With acrylic, you need to use steam not because of the water, but because of the heat. The synthetic fibres in the yarn get fixed when they are heated and then cool down again. Lucy’s method is to use a steam iron, moving it over the item that has been pinned in place on an ironing board, with the iron about 3cm above the crocheted fabric. Not closer, because if the iron touches the acrylic yarn, the yarn melts and all your hard work is ruined.
How I decided to block acrylic crochet blankets
My second question was, if I am going to block a blanket, how the heck can I do that? I sat and did a few border squares and gave this some thought. Then I got going again…
My first step was to put the blanket on a carpet and see if I could smooth it out to see exactly how wonky it was.
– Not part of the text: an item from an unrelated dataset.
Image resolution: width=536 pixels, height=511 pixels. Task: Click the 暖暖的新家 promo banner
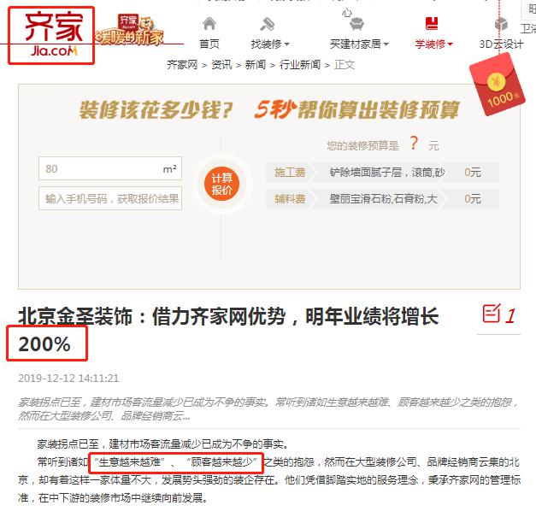click(x=130, y=31)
I am sorry for the quality of these pictures – but I was doing this at 10pm last night and the light bulb the room where I was is very yellow…
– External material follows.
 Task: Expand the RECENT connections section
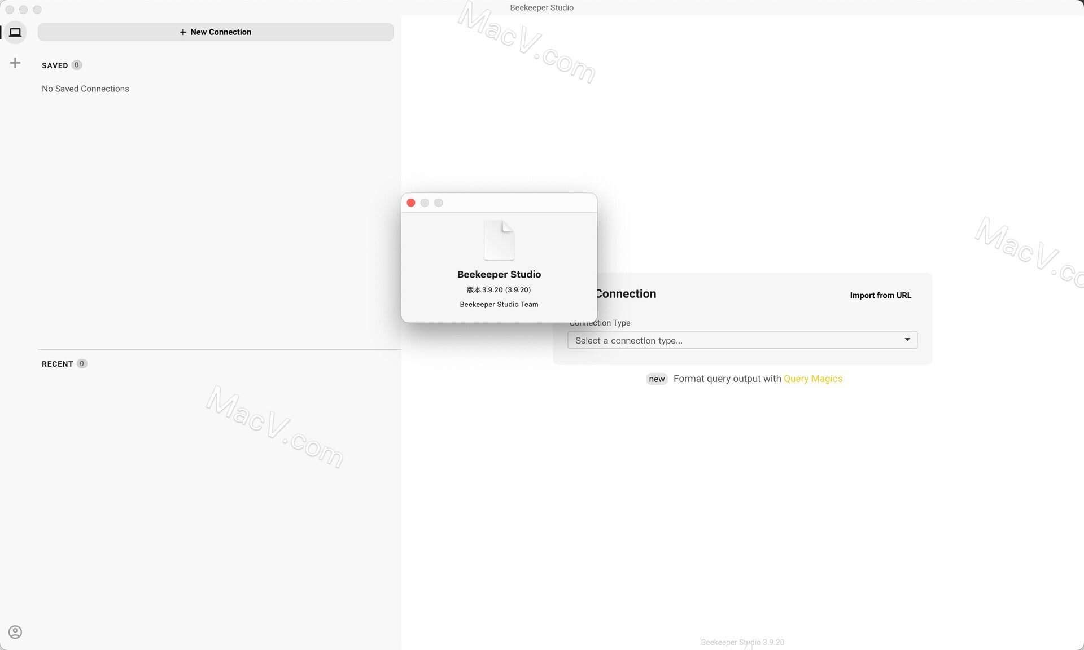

There are no pins in the blanket at this point but I have smoothed it out and used the pattern on the carpet to line up the edges. (I hate this carpet – it came with the house – so its good to find it was useful for something.)
I then spent about an hour tweaking it and pinning down the edges, not stretching the blanket but just gently teasing it into as perfect a rectangle as I could.
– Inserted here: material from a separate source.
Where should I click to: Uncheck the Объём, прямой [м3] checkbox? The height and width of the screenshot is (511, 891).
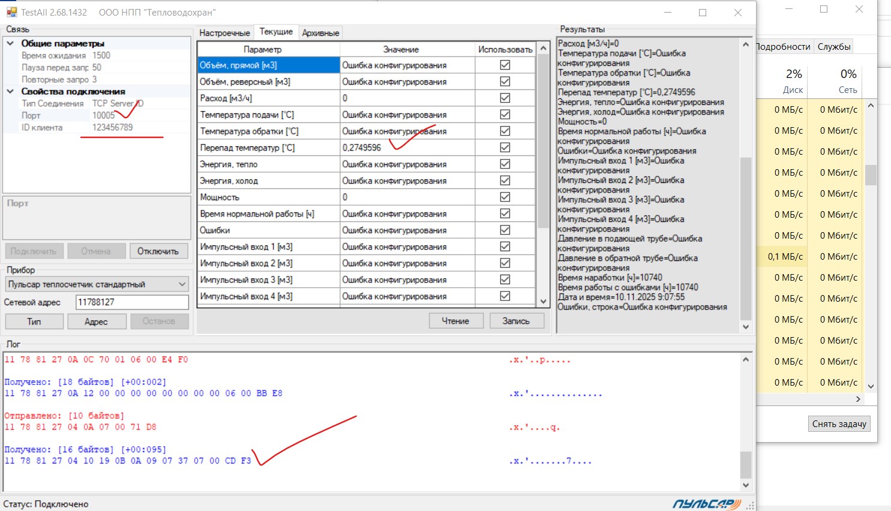click(505, 65)
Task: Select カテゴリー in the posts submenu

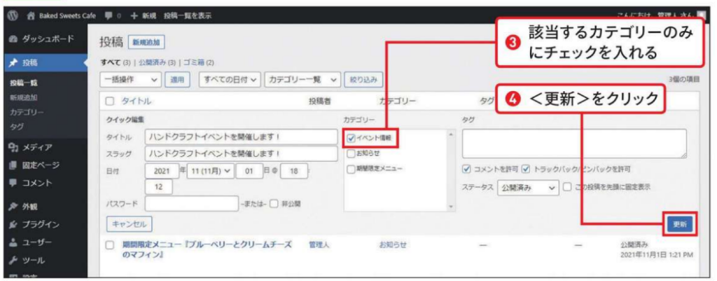Action: (27, 112)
Despite the terrible light, this is a great improvement. I have no pictures of the blocking process but I can describe how I did it:
- I had to get an extension lead and run this to the bottom end of the blanket then plug in the steam iron and fill it completely with water.
- With the iron on the highest steam setting I was on my hands and knees moving the iron around the edges of the blanket, hovering the iron about 3cm (just over an inch) above the blanket and making sure there was plenty of steam and the blanket was heating up just enough. Bum in the air, swearing joyfully. You can see why there are no pictures.
- After I had done the edges, I kneeled at each side and moved the iron backwards and forwards over the main body of the blanket.
Then I put the iron away, turned the light off, closed the door and went to bed.
After blocking my acrylic crochet blanket
After unpinning the blanket this morning I took it up to the hard floor in my office for a test photograph. It has definitely improved. There are still a few ruffles around the edging but I am putting quite a deep edging on the blanket and I think these will smooth out as I go. I also worked out that the blanket shape looks distorted in photographs because of the way the iphone takes the pics. The blanket is lined up with straight things around it and that bottom right hand corner is perfectly in line, even though it looks like its a bit out of shape.
I am going to work on solving the ruffles as I do the border. A good tip someone on Facebook suggested was doing rows of the border alternately on the right side then the wrong side to help the border and blanket edge to lie flat. I will try that once I have finished the strip of colourful squares that I am putting along the top and bottom of the blanket.
After all my faffing with the blocking the blanket does fold up better… the edges line up and it looks much neater.
Although the main part of the blanket is finished, and its looking in better shape now, I still have a lot of work to do with the border. I really would now like to finish the blanket for Christmas though – a real achievement to have done it in the 6 weeks between my birthday in November and Christmas Day!